On the flip side, once we understand the factors that contribute to model failures, we can then start to design methods to mitigate these issues. In one of our more recent works, we found that models that rely on different sets of features will make different types of mistakes even if they have the same overall accuracy. We then show that if you combine models with non-overlapping failure modes, they can correct each other to improve generalization.”

Jain added that one last priority for her is understanding how transfer learning fits into this picture. She said she is interested in understanding how transferring from other datasets changes the biases their models have and the types of mistakes they can make.

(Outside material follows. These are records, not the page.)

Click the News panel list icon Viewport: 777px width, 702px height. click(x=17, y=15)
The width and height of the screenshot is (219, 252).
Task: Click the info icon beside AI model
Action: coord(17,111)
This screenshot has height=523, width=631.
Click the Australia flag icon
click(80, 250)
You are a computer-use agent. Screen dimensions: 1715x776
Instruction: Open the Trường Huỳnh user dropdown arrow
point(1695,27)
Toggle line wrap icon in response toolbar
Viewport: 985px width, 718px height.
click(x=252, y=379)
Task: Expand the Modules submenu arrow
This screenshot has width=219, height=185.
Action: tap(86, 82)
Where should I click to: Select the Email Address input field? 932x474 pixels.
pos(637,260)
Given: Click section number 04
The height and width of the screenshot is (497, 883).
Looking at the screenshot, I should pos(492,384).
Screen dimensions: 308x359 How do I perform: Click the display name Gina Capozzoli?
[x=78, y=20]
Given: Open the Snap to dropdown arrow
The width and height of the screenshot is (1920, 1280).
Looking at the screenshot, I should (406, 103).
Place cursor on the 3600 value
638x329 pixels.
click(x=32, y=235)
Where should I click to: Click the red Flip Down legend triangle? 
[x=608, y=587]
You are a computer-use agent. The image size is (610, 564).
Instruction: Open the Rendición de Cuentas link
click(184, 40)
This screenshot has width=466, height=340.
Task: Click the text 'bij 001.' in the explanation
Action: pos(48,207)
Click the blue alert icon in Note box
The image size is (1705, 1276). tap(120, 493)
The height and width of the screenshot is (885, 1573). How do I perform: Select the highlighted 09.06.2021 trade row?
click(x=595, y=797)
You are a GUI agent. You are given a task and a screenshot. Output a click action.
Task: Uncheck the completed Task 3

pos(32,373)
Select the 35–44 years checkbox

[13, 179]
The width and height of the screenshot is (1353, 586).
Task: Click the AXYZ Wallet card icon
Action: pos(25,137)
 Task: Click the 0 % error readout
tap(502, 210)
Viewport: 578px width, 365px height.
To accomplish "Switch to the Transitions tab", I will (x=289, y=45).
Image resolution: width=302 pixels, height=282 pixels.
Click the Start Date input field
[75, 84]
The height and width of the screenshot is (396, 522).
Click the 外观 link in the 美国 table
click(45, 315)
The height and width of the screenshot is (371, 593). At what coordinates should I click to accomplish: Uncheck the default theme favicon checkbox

“These days, especially if your task doesn’t have enough data, people will take a model trained on a larger dataset and then fine-tune for the problem at hand,” Jain said. “We don’t have a clear understanding of what features get transferred, and whether transferring from a larger model can have (possibly negative) side-effects.”

Prior to CSAIL, Jain worked as a computer vision scientist on Tesla’s Autopilot team. 

“By far, the most important consideration for self-driving models is their behavior in unexpected environments,” Jain said. “Test time conditions can vary dramatically from changes in weather to camera calibration to other drivers behaving erratically. In order to safely deploy such models, we need to shift our focus from accuracy to robustness. By developing a fuller understanding of why models fail, my goal is to lay the foundation for safer and more deployable machine learning systems.”

Jain has learned a lot working alongside Madry and her group within the Madry Lab. The lab focuses on the science of modern machine learning. 

“One thing Aleksander specifically emphasizes is doing work that is impactful, rather than just interesting,” Jain said. “The best projects address a concrete issue in the field, and, either by providing further understanding or a practical solution, should be applicable to the broader ML community.”

She added that the group is extremely collaborative in that most projects are done with at least two PhD students. In general, she said they spend a lot of time brainstorming and giving feedback as a group, which she finds helpful since projects become the culmination of multiple perspectives.

As a second year PhD student, Jain isn’t quite sure where she sees herself after CSAIL, however she said she would like to continue working on robustness in some capacity, whether that's in academia or industry.